Notice that we didn't say ‘Finning’ is driving sharks to extinction?
‘Finning’ is a despicable practice that should be outlawed across the board. It actually has been outlawed in many countries and States. But it hasn't made a dent in how many sharks are taken for their fins. It is the high dollar ‘trade of fins’ that needs to be addressed, not only the ‘act of finning.’ Allowing the trade of the product is the incentive to keep ‘finning,’ whether your state endorses it or not.
Although shark finning is illegal in U.S. waters (Shark Conservation Act of 2009), the act is still occurring: Miami Herald - Butchered shark fins seized...
While shark finning is illegal in U.S. waters, shark fins (including imports from countries that allow finning) continue to be bought and sold throughout the U.S.
5 of the 11 countries that export fins to the U.S. have no shark finning bans in place, making it very likely that fins coming into the U.S. are from sharks that have been finned.
In fact, NOAA records show over 85 alleged shark finning cases since January 2010.
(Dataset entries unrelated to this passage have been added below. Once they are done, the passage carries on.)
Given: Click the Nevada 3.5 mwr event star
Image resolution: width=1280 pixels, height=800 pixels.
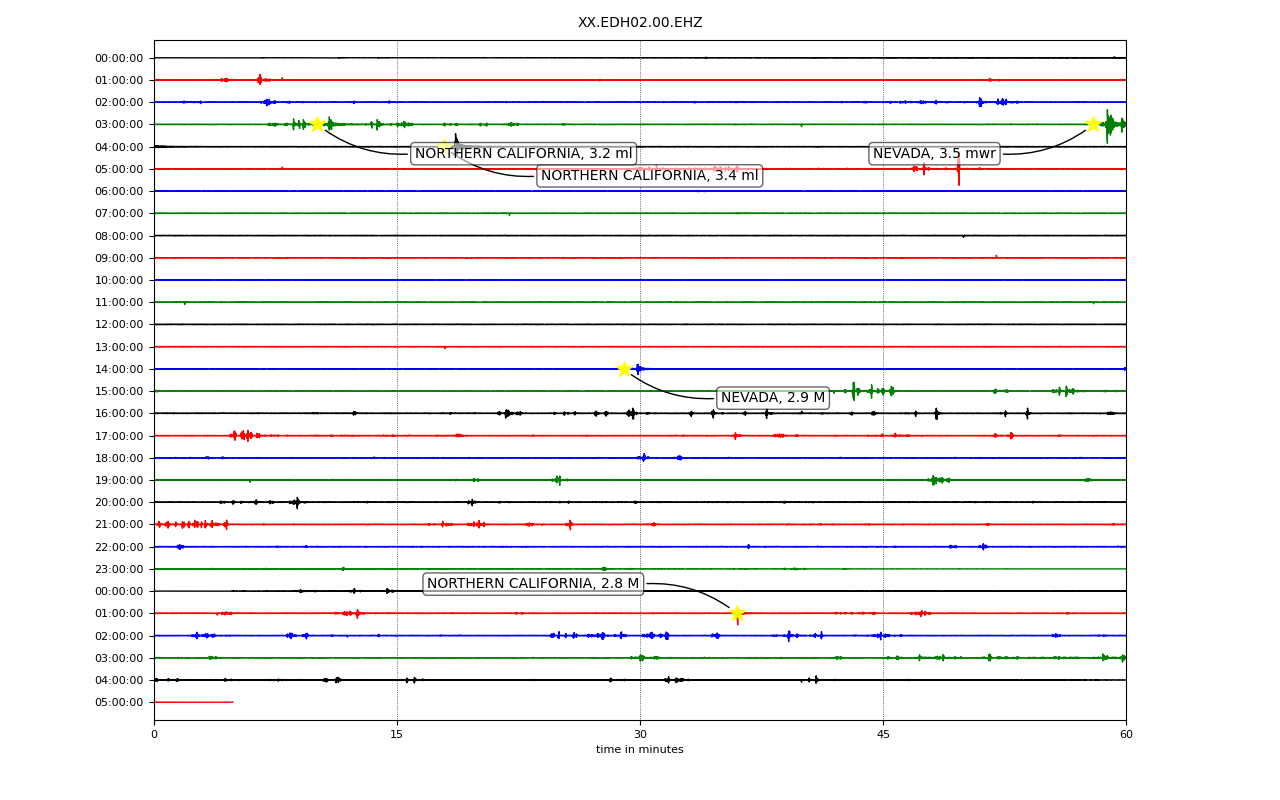Looking at the screenshot, I should (x=1093, y=124).
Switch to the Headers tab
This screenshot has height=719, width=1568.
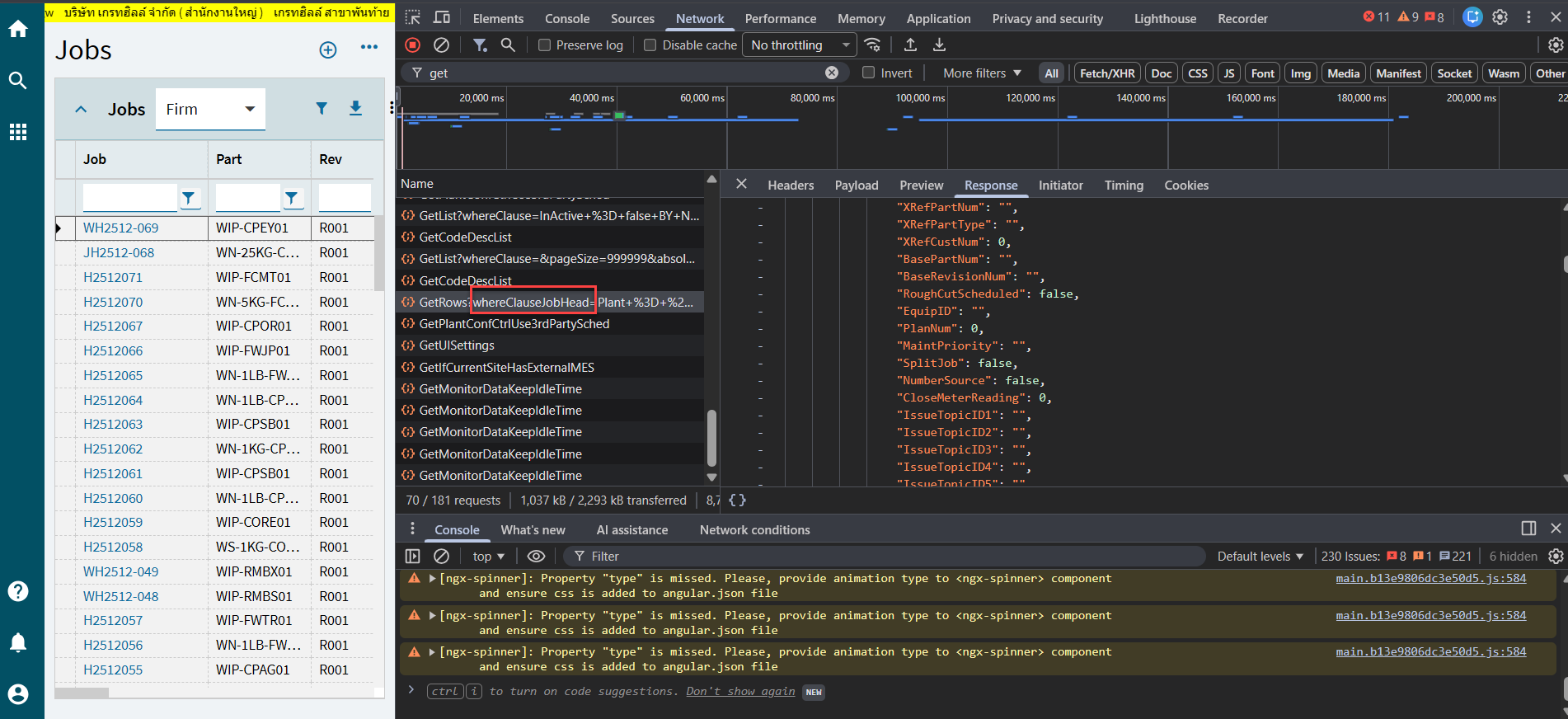(790, 186)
When your State doesn't prohibit the import and export of fins, then a finning law doesn't have any effect, except on some small local fisheries.
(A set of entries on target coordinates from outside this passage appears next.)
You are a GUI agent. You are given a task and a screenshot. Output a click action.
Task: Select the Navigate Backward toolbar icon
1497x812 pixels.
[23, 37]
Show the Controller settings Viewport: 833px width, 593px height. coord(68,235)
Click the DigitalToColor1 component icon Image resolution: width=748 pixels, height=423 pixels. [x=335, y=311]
advocates must be clear on the terminology.
When you demand that your government take action on ‘finning’ they will simply respond by saying "Done. Not a problem anymore." Yes, we all hate finning, but we must be savvy when presenting our case. Consider it one of the most important talking points in a fin campaign. When you are trying to convince authorities to do something they may not want to deal with, you have to make sure you are not demanding something that can so easily be out-argued.
So don't be deterred by claims that the shark fin issue has been addressed by a prohibition on finning, or the requirement to land sharks whole. As long as a State permits the selling and transporting of fins, it inadvertently supports the international market for fins and illegal finning. This is why we demand a prohibition on the sale and trade of fins.
When finning laws failed, we moved to ‘LANDED WHOLE.’
The act of ‘finning’ is illegal in the U.S. and many countries around the world. Most of these countries require for sharks to be ‘landed whole,’ meaning you cannot cut the fins off a shark and throw the body back in the ocean. The requirement to land sharks whole is an improvement to finning laws, but unfortunately it still doesn't address the fin issue:
The practice of ‘finning’ continues because it is extremely difficult to monitor what is done at sea. ‘Landed whole’ can only be enforced before the sharks are processed, which happens very quickly after the carcasses arrive on land. Once fins are cut, there is no way to tell where they came from. If fins are found in a warehouse, there is no way to tell whether they came from sharks that were finned at sea or from legal fisheries.
Because of the high value of fins, it is worth bringing in the whole shark, even if the body is wasted. Most shark species do not have high grade meat. In some places the bodies are thrown out after they are landed. It has also incentivized development of more shark products. Without the value of fins, sharks would be commercially a lot less interesting (with the exception of certain species that are valued for their meat).
Making use of every part of the shark doesn't automatically make it sustainable.